[Pixel coordinate grounding data]

Segment Open

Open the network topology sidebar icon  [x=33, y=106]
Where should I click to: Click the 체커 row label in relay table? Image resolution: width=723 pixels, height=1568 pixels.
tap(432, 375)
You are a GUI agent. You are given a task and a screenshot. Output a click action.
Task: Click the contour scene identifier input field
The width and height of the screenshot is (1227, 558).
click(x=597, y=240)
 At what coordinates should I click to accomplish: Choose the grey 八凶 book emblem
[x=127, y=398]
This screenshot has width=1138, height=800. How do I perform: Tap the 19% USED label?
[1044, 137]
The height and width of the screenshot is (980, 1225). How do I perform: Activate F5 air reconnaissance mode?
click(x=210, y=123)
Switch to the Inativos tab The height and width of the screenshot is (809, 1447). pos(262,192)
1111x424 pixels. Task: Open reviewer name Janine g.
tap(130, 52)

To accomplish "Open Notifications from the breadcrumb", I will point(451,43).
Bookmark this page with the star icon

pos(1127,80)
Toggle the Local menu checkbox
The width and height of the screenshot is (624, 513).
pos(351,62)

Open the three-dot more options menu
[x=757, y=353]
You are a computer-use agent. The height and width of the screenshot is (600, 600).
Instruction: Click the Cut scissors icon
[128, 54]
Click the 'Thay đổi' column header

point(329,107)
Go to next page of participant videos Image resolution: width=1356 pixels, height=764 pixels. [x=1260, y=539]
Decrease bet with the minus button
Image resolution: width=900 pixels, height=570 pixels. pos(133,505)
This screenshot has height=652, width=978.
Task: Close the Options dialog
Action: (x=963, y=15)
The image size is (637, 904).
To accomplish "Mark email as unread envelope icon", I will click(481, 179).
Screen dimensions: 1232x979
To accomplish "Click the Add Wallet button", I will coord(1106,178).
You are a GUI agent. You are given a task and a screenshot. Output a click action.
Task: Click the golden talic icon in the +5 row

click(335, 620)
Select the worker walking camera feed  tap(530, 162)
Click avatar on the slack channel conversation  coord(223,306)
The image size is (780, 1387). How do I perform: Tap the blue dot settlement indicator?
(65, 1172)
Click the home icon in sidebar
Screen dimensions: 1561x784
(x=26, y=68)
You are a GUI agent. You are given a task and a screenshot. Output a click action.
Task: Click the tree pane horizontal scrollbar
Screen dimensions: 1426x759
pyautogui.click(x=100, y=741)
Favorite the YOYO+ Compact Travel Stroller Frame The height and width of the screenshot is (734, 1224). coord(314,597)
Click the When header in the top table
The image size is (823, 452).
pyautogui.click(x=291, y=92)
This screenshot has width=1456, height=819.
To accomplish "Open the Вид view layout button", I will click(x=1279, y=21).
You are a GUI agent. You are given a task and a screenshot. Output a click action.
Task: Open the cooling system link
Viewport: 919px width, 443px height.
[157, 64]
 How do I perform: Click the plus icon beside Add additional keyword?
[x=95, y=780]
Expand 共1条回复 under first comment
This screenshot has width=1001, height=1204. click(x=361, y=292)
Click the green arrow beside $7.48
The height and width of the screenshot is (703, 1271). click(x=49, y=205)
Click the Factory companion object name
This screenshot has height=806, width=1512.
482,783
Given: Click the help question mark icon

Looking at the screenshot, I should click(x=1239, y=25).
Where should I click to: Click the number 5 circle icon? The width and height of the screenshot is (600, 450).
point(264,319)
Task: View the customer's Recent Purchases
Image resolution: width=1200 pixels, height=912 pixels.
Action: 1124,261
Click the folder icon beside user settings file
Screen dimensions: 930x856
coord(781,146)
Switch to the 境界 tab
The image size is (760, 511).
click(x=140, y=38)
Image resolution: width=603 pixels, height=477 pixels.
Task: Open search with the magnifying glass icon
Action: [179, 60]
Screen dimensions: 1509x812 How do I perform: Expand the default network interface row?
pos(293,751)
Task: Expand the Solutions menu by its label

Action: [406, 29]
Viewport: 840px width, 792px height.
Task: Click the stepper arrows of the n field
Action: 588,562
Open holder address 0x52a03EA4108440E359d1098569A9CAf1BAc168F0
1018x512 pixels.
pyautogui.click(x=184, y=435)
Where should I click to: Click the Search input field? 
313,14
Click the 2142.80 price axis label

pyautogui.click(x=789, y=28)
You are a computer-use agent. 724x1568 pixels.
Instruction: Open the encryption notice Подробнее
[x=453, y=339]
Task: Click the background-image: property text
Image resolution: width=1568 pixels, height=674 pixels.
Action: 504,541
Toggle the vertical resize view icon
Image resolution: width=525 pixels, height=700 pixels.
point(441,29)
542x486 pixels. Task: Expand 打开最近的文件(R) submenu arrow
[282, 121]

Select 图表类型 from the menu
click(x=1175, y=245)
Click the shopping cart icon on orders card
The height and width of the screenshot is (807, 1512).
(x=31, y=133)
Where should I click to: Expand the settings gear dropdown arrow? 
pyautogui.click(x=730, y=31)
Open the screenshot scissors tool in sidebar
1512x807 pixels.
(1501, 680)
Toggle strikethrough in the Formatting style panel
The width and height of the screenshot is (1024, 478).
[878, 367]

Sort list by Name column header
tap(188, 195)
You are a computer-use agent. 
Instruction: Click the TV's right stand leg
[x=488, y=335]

Segment Closed

# Work to complete:
All of the data needs to be reproduced exactly, with no line missing.

# Output of the task:
Open the network topology sidebar icon  [x=33, y=106]
Where should I click to: Click the 체커 row label in relay table? Image resolution: width=723 pixels, height=1568 pixels.
tap(432, 375)
You are a GUI agent. You are given a task and a screenshot. Output a click action.
Task: Click the contour scene identifier input field
The width and height of the screenshot is (1227, 558).
click(x=597, y=240)
 At what coordinates should I click to accomplish: Choose the grey 八凶 book emblem
[x=127, y=398]
This screenshot has width=1138, height=800. How do I perform: Tap the 19% USED label?
[1044, 137]
The height and width of the screenshot is (980, 1225). How do I perform: Activate F5 air reconnaissance mode?
click(x=210, y=123)
Switch to the Inativos tab The height and width of the screenshot is (809, 1447). pos(262,192)
1111x424 pixels. Task: Open reviewer name Janine g.
tap(130, 52)

To accomplish "Open Notifications from the breadcrumb", I will point(451,43).
Bookmark this page with the star icon

pos(1127,80)
Toggle the Local menu checkbox
The width and height of the screenshot is (624, 513).
pos(351,62)

Open the three-dot more options menu
[x=757, y=353]
You are a computer-use agent. The height and width of the screenshot is (600, 600).
Instruction: Click the Cut scissors icon
[128, 54]
Click the 'Thay đổi' column header

point(329,107)
Go to next page of participant videos Image resolution: width=1356 pixels, height=764 pixels. [x=1260, y=539]
Decrease bet with the minus button
Image resolution: width=900 pixels, height=570 pixels. pos(133,505)
This screenshot has height=652, width=978.
Task: Close the Options dialog
Action: (x=963, y=15)
The image size is (637, 904).
To accomplish "Mark email as unread envelope icon", I will click(481, 179).
Screen dimensions: 1232x979
To accomplish "Click the Add Wallet button", I will coord(1106,178).
You are a GUI agent. You are given a task and a screenshot. Output a click action.
Task: Click the golden talic icon in the +5 row

click(335, 620)
Select the worker walking camera feed  tap(530, 162)
Click avatar on the slack channel conversation  coord(223,306)
The image size is (780, 1387). How do I perform: Tap the blue dot settlement indicator?
(65, 1172)
Click the home icon in sidebar
Screen dimensions: 1561x784
(x=26, y=68)
You are a GUI agent. You are given a task and a screenshot. Output a click action.
Task: Click the tree pane horizontal scrollbar
Screen dimensions: 1426x759
pyautogui.click(x=100, y=741)
Favorite the YOYO+ Compact Travel Stroller Frame The height and width of the screenshot is (734, 1224). coord(314,597)
Click the When header in the top table
The image size is (823, 452).
pyautogui.click(x=291, y=92)
This screenshot has width=1456, height=819.
To accomplish "Open the Вид view layout button", I will click(x=1279, y=21).
You are a GUI agent. You are given a task and a screenshot. Output a click action.
Task: Open the cooling system link
Viewport: 919px width, 443px height.
[157, 64]
 How do I perform: Click the plus icon beside Add additional keyword?
[x=95, y=780]
Expand 共1条回复 under first comment
This screenshot has width=1001, height=1204. click(x=361, y=292)
Click the green arrow beside $7.48
The height and width of the screenshot is (703, 1271). click(x=49, y=205)
Click the Factory companion object name
This screenshot has height=806, width=1512.
482,783
Given: Click the help question mark icon

Looking at the screenshot, I should click(x=1239, y=25).
Where should I click to: Click the number 5 circle icon? The width and height of the screenshot is (600, 450).
point(264,319)
Task: View the customer's Recent Purchases
Image resolution: width=1200 pixels, height=912 pixels.
Action: 1124,261
Click the folder icon beside user settings file
Screen dimensions: 930x856
coord(781,146)
Switch to the 境界 tab
The image size is (760, 511).
click(x=140, y=38)
Image resolution: width=603 pixels, height=477 pixels.
Task: Open search with the magnifying glass icon
Action: [179, 60]
Screen dimensions: 1509x812 How do I perform: Expand the default network interface row?
pos(293,751)
Task: Expand the Solutions menu by its label

Action: [406, 29]
Viewport: 840px width, 792px height.
Task: Click the stepper arrows of the n field
Action: 588,562
Open holder address 0x52a03EA4108440E359d1098569A9CAf1BAc168F0
1018x512 pixels.
pyautogui.click(x=184, y=435)
Where should I click to: Click the Search input field? 
313,14
Click the 2142.80 price axis label

pyautogui.click(x=789, y=28)
You are a computer-use agent. 724x1568 pixels.
Instruction: Open the encryption notice Подробнее
[x=453, y=339]
Task: Click the background-image: property text
Image resolution: width=1568 pixels, height=674 pixels.
Action: 504,541
Toggle the vertical resize view icon
Image resolution: width=525 pixels, height=700 pixels.
point(441,29)
542x486 pixels. Task: Expand 打开最近的文件(R) submenu arrow
[282, 121]

Select 图表类型 from the menu
click(x=1175, y=245)
Click the shopping cart icon on orders card
The height and width of the screenshot is (807, 1512).
(x=31, y=133)
Where should I click to: Expand the settings gear dropdown arrow? 
pyautogui.click(x=730, y=31)
Open the screenshot scissors tool in sidebar
1512x807 pixels.
(1501, 680)
Toggle strikethrough in the Formatting style panel
The width and height of the screenshot is (1024, 478).
[878, 367]

Sort list by Name column header
tap(188, 195)
You are a computer-use agent. 
Instruction: Click the TV's right stand leg
[x=488, y=335]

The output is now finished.